(INFORMATION GIVEN)

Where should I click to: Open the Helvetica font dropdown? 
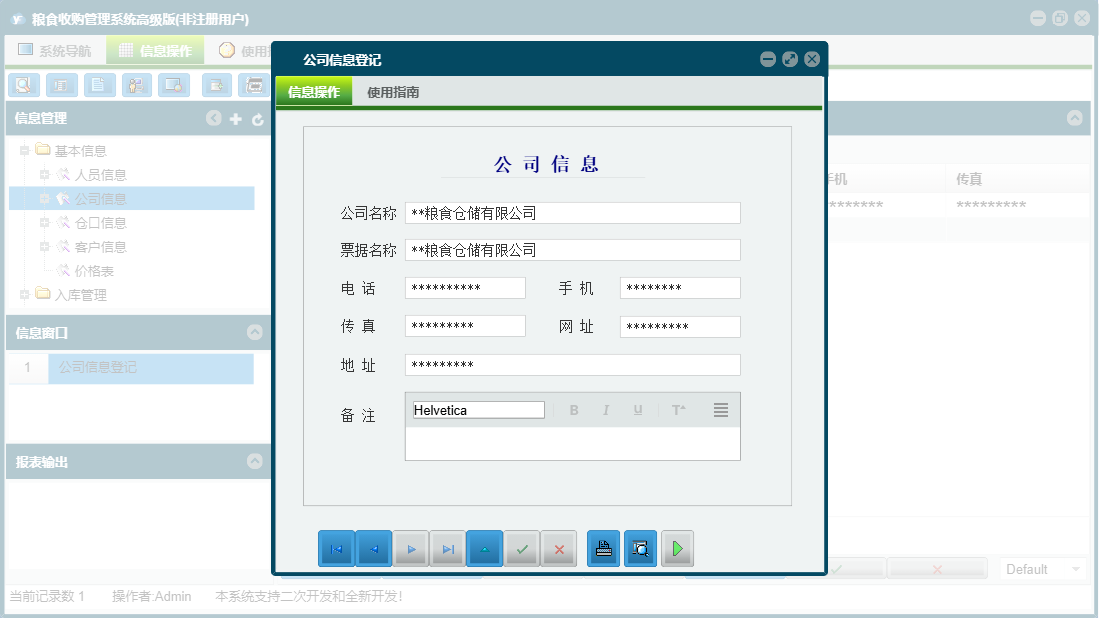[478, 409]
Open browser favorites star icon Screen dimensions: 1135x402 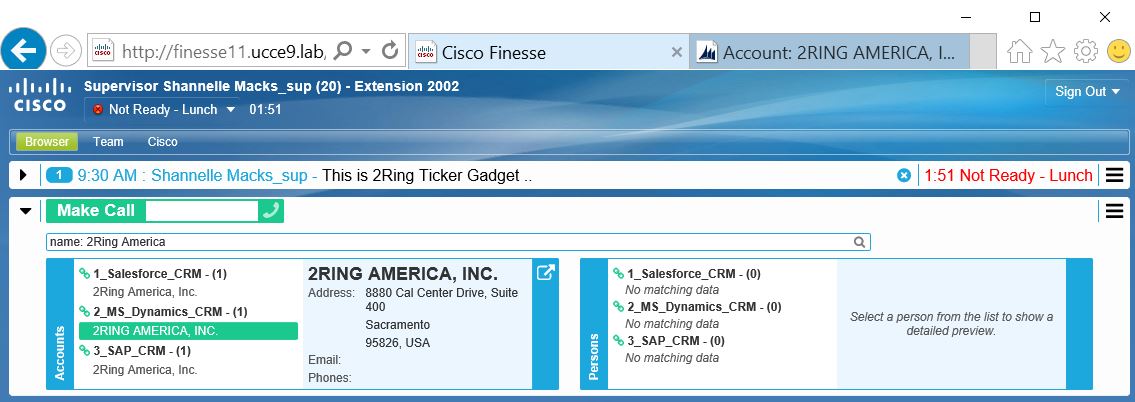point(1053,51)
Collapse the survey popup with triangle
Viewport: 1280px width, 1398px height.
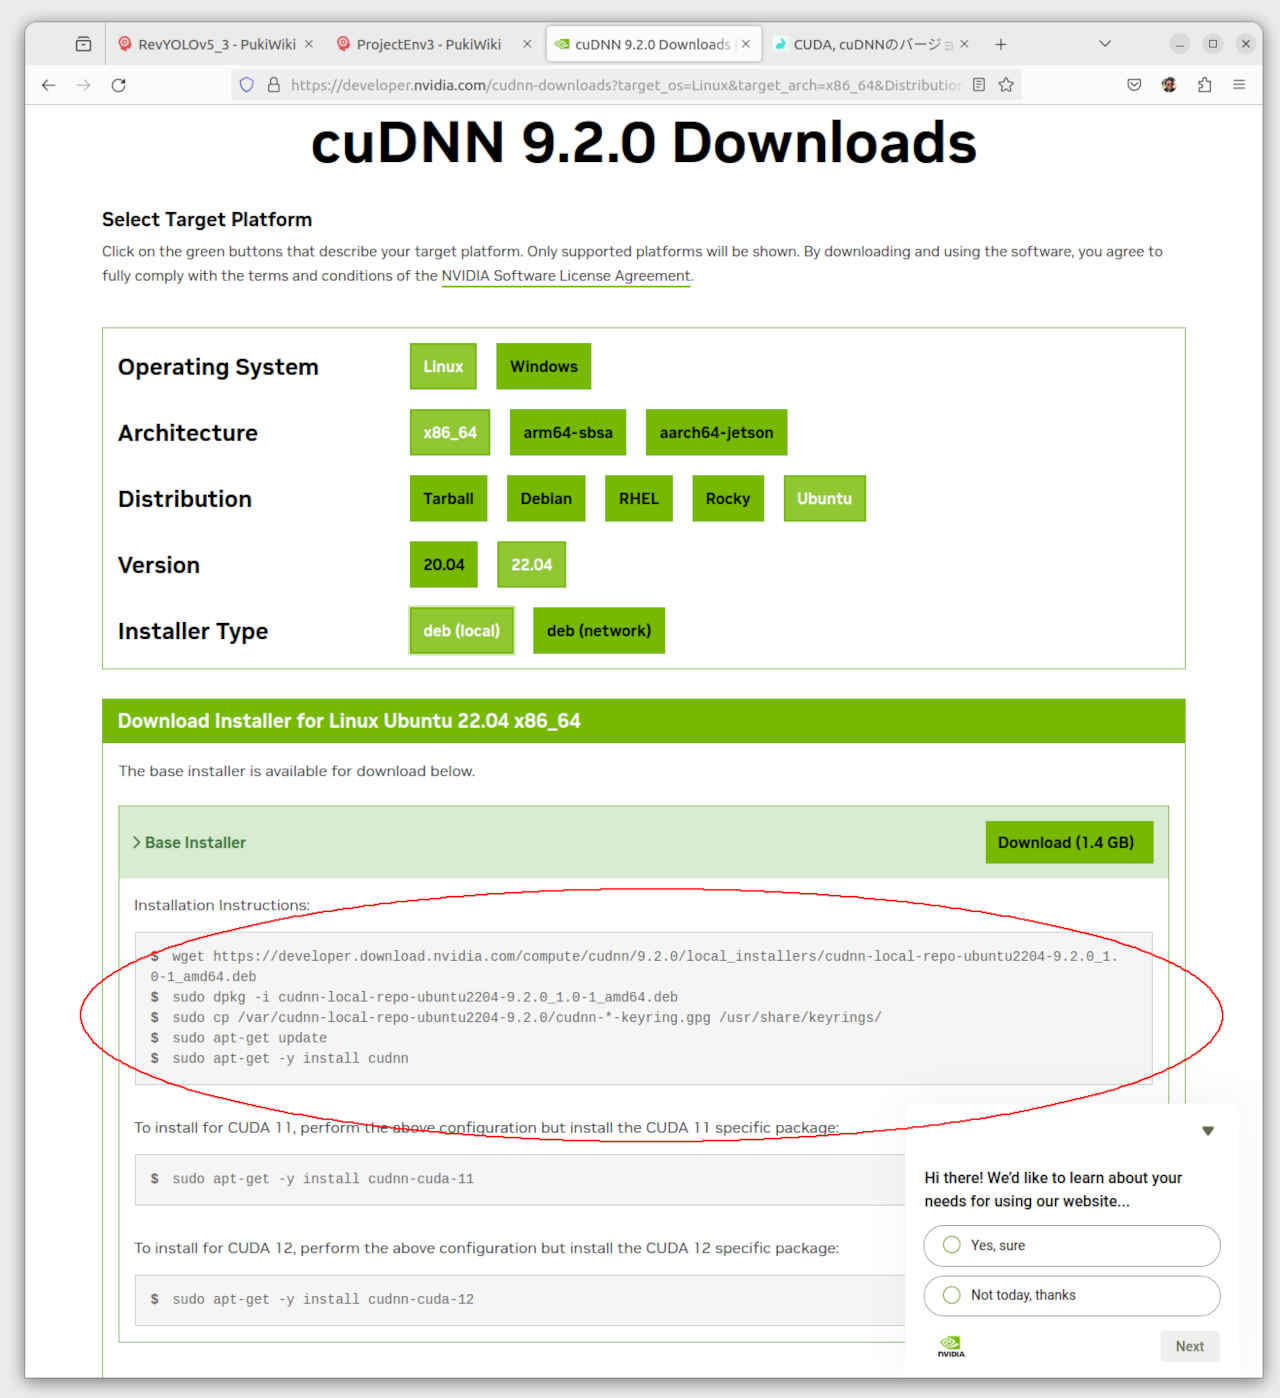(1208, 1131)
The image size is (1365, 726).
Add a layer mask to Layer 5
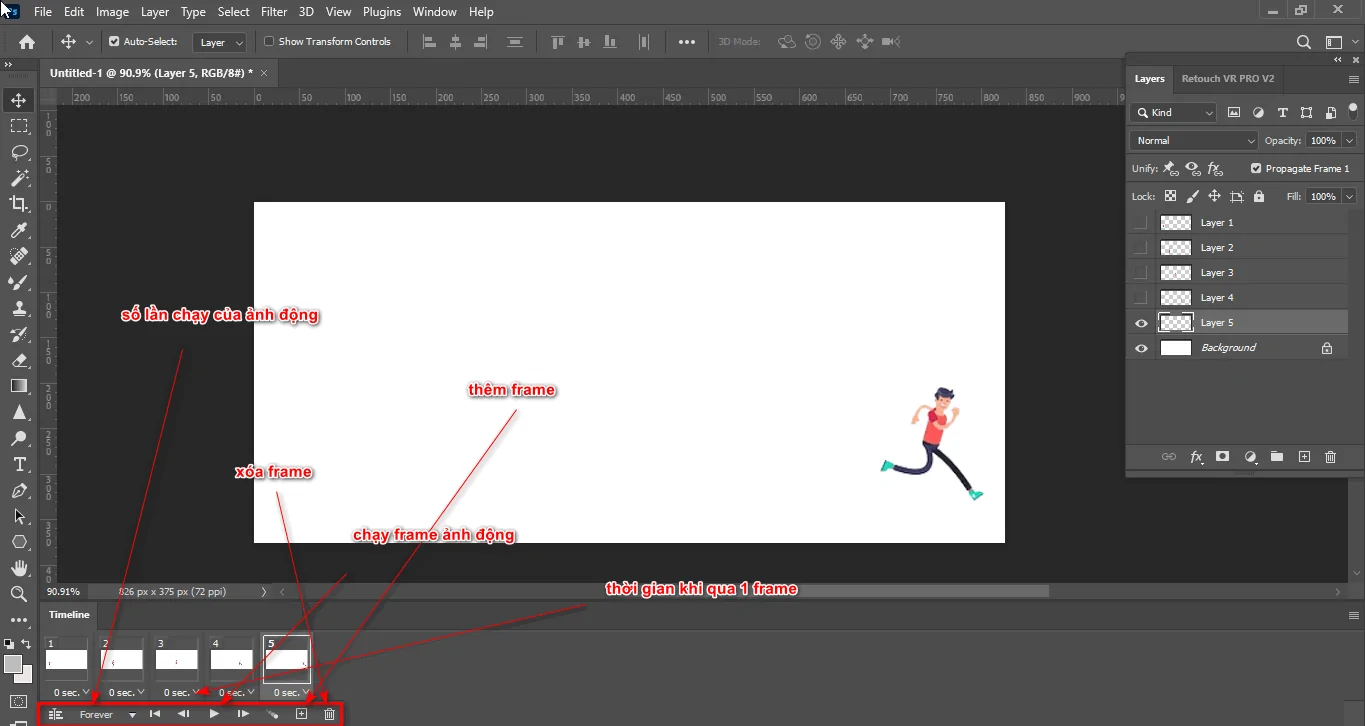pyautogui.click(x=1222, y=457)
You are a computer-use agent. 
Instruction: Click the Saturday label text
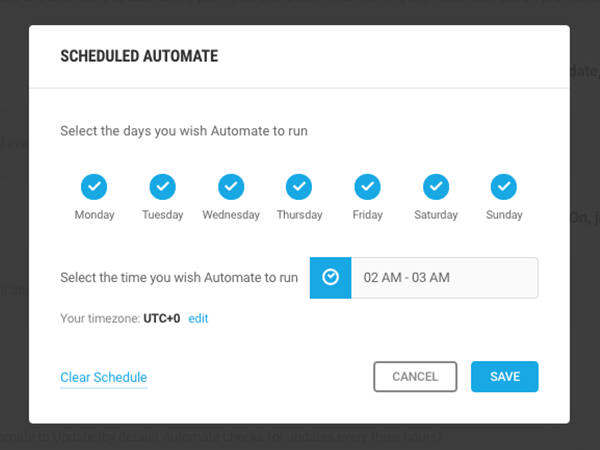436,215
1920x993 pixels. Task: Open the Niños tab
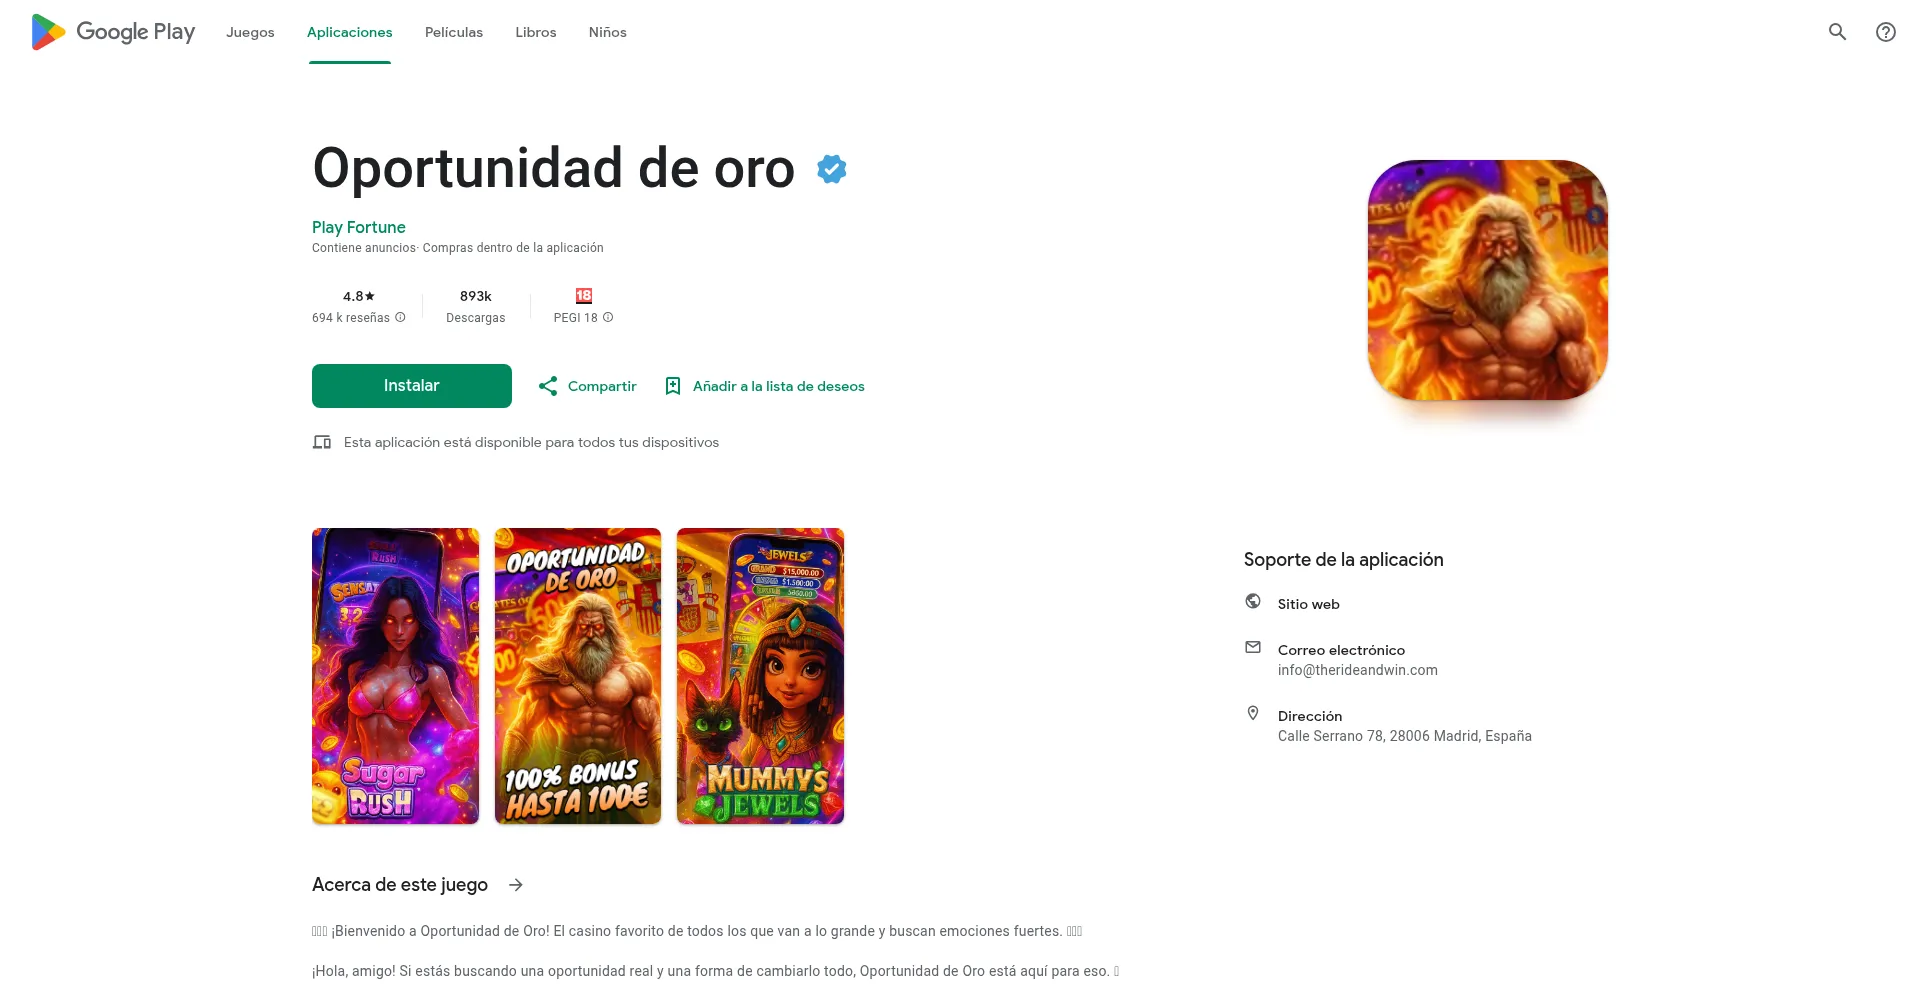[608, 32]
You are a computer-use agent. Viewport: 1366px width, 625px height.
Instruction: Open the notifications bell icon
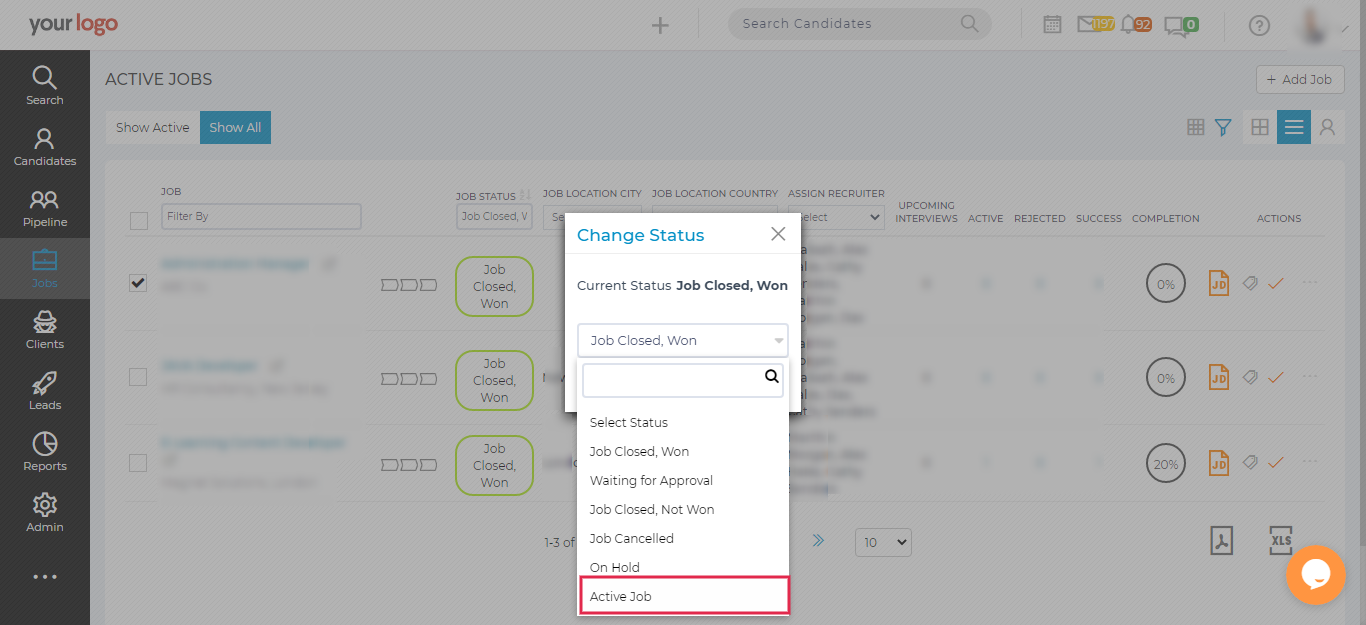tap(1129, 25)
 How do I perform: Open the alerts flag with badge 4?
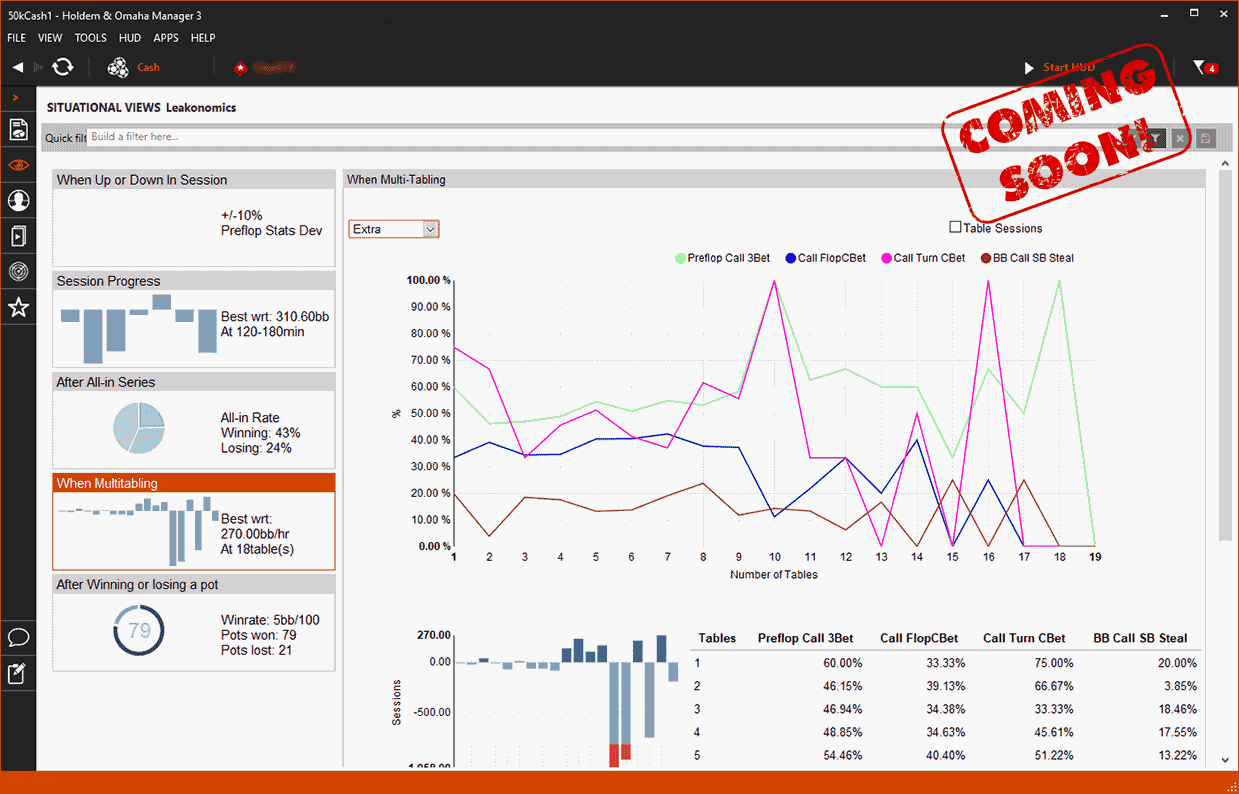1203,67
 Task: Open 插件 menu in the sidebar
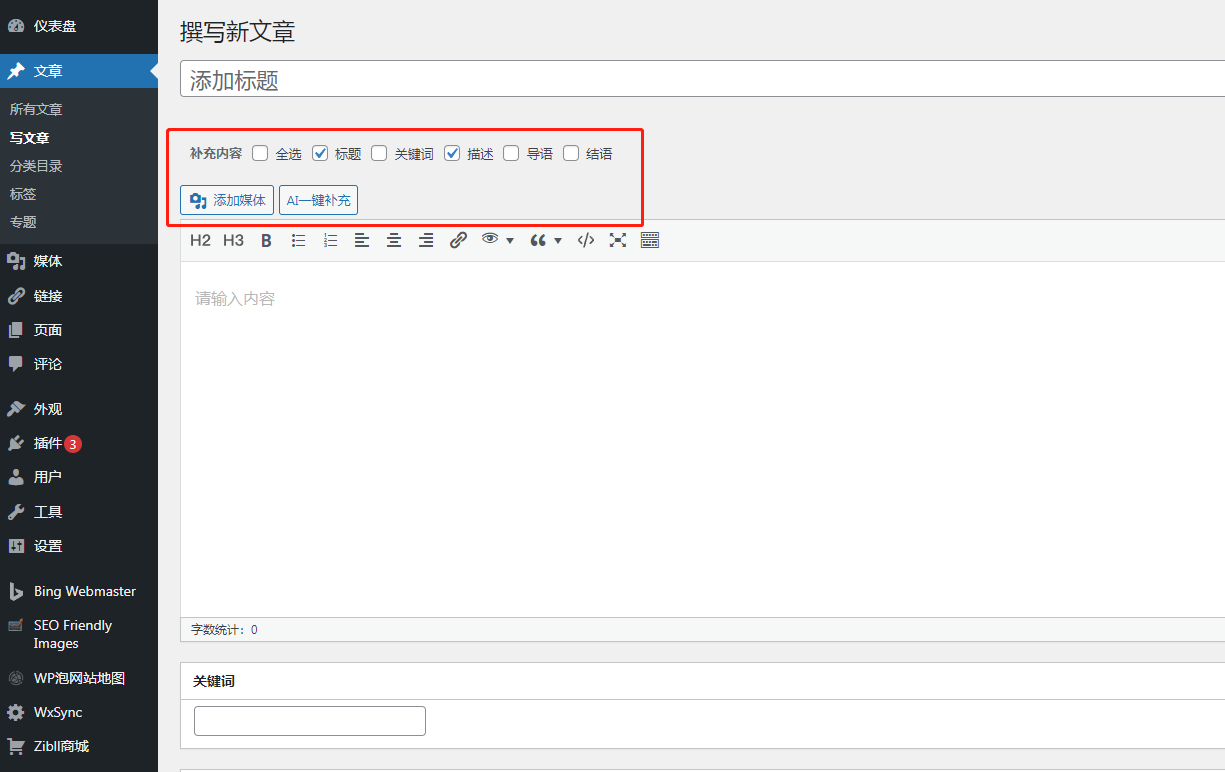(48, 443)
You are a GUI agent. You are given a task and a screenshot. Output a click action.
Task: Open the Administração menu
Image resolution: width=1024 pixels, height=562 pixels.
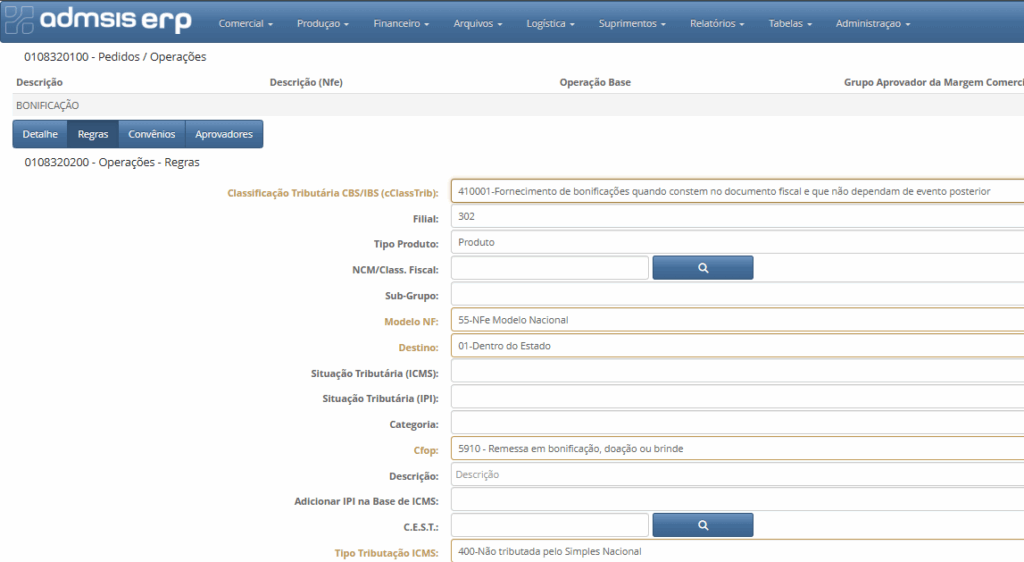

(End INFORMATION GIVEN)

**WHAT TO PRODUCE:** Go to the line that contains "Instruction: Click the Saturday label text" and copy it and every line after it through the end of the entries, exactly, without the pictures.

**SOLUTION TO THE PROBLEM:**
Instruction: Click the Saturday label text
436,215
1920x993 pixels. Task: Open the Niños tab
[608, 32]
You are a computer-use agent. Viewport: 1366px width, 625px height.
Instruction: Open the notifications bell icon
tap(1129, 25)
 How do I perform: Open the alerts flag with badge 4?
1203,67
 Task: Open 插件 menu in the sidebar
(48, 443)
You are a GUI agent. You are given a task and a screenshot. Output a click action.
Task: Open the Administração menu
Image resolution: width=1024 pixels, height=562 pixels.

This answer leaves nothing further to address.